(Extracted data entries)
*** Begin section ***

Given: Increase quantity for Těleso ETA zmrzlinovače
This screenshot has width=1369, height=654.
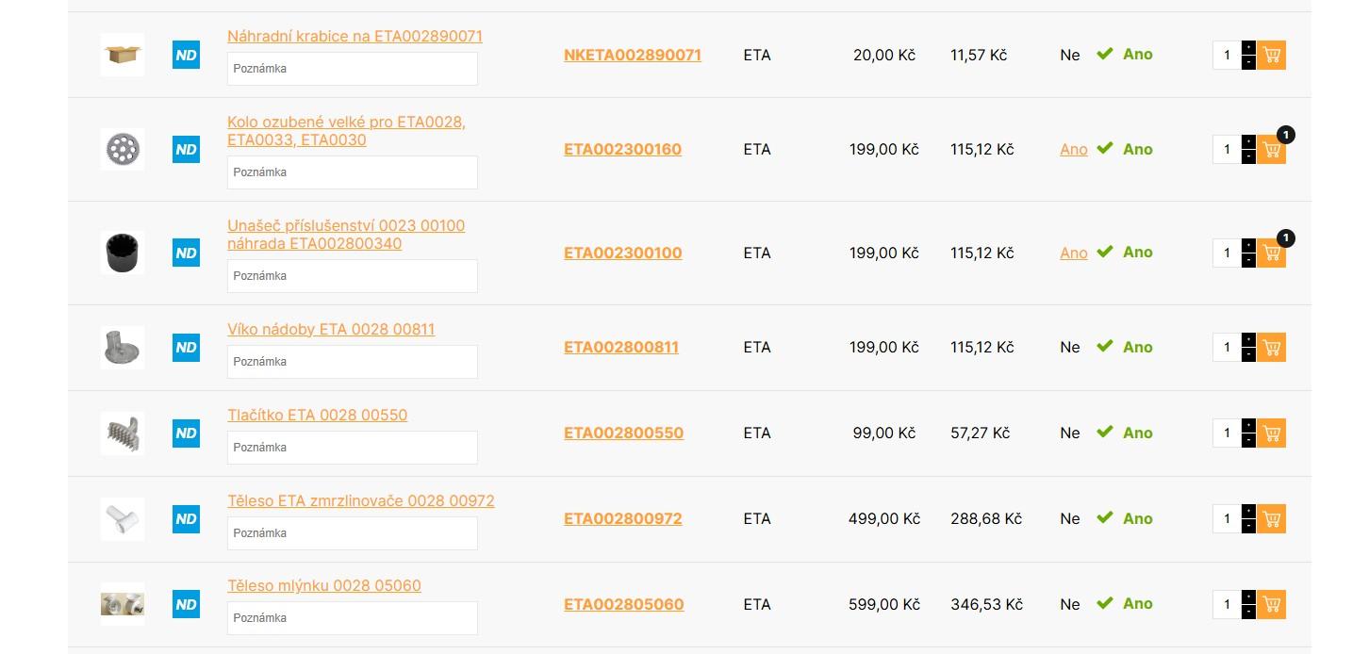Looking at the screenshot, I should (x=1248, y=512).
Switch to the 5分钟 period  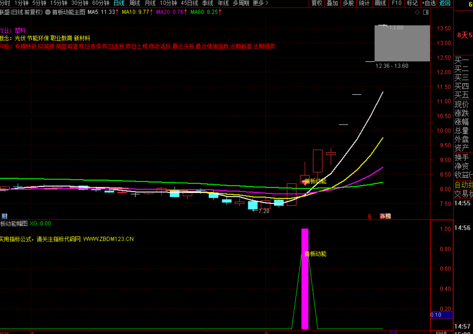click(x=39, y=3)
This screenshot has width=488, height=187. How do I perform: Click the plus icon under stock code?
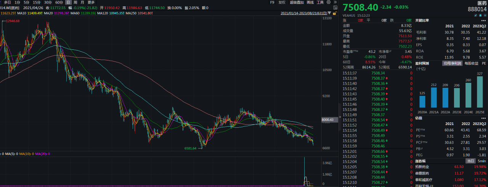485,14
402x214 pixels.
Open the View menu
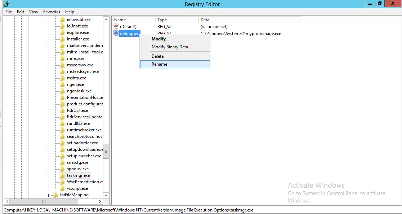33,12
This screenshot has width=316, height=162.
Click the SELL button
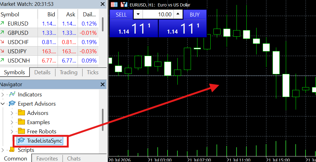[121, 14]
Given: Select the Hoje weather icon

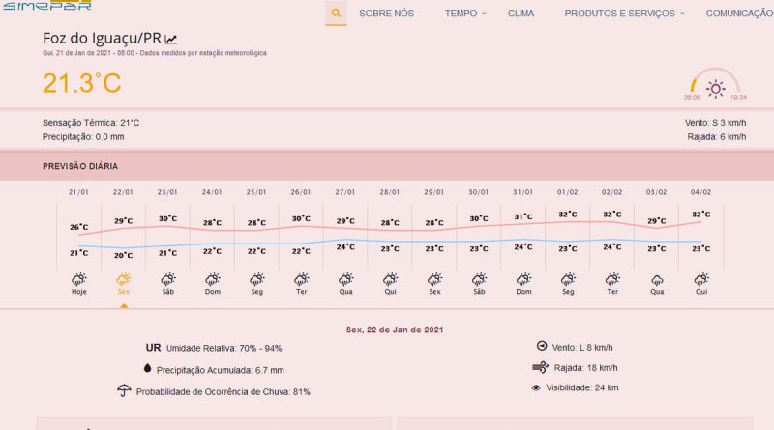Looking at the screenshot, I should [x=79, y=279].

*** End section ***

An acceptable answer holds exactly the lines from the one with "402x214 pixels." through the end of the entries above, both ends kept, and no pictures at all.

402x214 pixels.
Open the View menu
33,12
This screenshot has width=316, height=162.
Click the SELL button
[121, 14]
Given: Select the Hoje weather icon

Looking at the screenshot, I should [x=79, y=279].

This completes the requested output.